On an academic level, social media can have a negative effect on student productivity when it comes to concentration in the classroom, timekeeping, and conscientiousness. Its important to discuss ways to combat these factors without heralding new media as a societal crime which many previous attempts of raising awareness on this issue have tended to do. It is without a doubt that platforms such as Facebook, Twitter, and Instagram have introduced many beneficial aspects to modern day society and its users. For one it has made young people more politically aware, making them more likely to vote, and has also helped them communicate with other young people on a wider scale than ever before. However, other issues such as having damaging effects on self-image and mental health, productivity in school, and issues with privacy and data protection are all attributes that students need to be educated on.
Self Image and Student Life
Starting with self image and mental health, it is no modern phenomenon that young people are faced with images and advertisements telling them how they are supposed to look on a daily basis. Platforms such as Instagram and Snapchat are said to increase these false perceptions of beauty and health. Filters and photo-shopped images are plastered across these mediums in front of young people and as these standards aren’t realistic, it begins to eat away at their self worth. Teaching students about normal bodies, unrealistic beauty standards and self care can help prevent students feeling bad about their unique image. You can implement this on various academic platforms, through storytelling and literature, group discussions, and P.E.
Scrap The App
Many phone or tablet applications are meant to be playful, useful, or social but there has been an increase in apps that can leave users feeling insecure about themselves and the way they look. The 10 apps pictured below centre around secrecy or judgement which is a playground for offensive behaviour and cyber-bullying. Teaching student teens that these applications can be detrimental to self image and that they are truly meaningless can be essential for promoting a positive mind set.

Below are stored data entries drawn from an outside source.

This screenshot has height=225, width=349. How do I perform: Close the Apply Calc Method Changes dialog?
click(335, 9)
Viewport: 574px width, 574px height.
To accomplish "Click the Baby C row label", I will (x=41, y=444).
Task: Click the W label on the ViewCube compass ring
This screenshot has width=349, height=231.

Productivity and Concentration
Productivity wise, procrastination and media platforms go hand in hand when it comes to completing homework on time or concentrating during lesson time. Doing anything in excess is never a good thing, and spending too much time staring at a screen is definitely no different. Teaching the tell tale signs to students of ‘How to know when you’re spending too much time online’ can help them become self aware of their possibly damaging actions. These factors can be significantly reduced when noticed and then managed. See below for the signs that highlight the fact you are spending too much time online:
- Checking your social media accounts is the first thing you do when you wake up and last thing you do before you go to sleep, with many intervals in between.
- Your confidence and self worth is decreasing and you are beginning to compare yourself to other people you view online.

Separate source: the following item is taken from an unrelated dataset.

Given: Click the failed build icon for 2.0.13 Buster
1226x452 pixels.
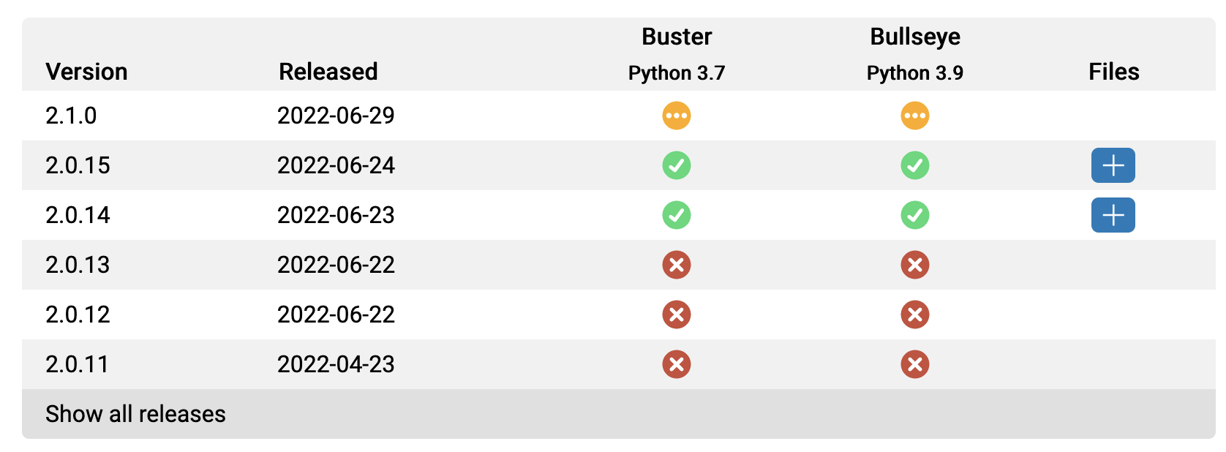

- When studying, you are breaking too often to check Facebook or other platforms, thus making the task longer and more difficult to process.
Privacy and Data Sharing
Your privacy and protection is also at risk when you create various social media accounts online. Once you post something online it can stay on there forever, even if you delete it. Teaching students about what happens to your information when it’s posted online is important as it can turn harmful. Hacking and Catfishing are becoming all too easy to do as the internet and information databases are rarely fully secure. Catfishing and internet fraud can be damaging to a persons reputation and can be difficult to prove due to the amount of evidence and information you give about yourself to your online profiles. Discussing the consequences of oversharing and having an open profile is important as many users are unaware of what information of theirs is stored and shared regularly. One way to show the magnitude of how far your information can travel is to post a picture or a status online asking your friends to comment with their location and share the post if possible. Eventually, you can end up with comments from people around the world that you may never have met or spoken to before that have no mutual connection.
Telling students what they can and can’t do can be a sure way of getting them to do the opposite. It is essential to remember that social media has its benefits and can be a healthy and positive medium when it isn’t being abused. Introducing alternate ways to combat boredom can be your first step as a teacher to remind students their happiness does not rely on a digital presence.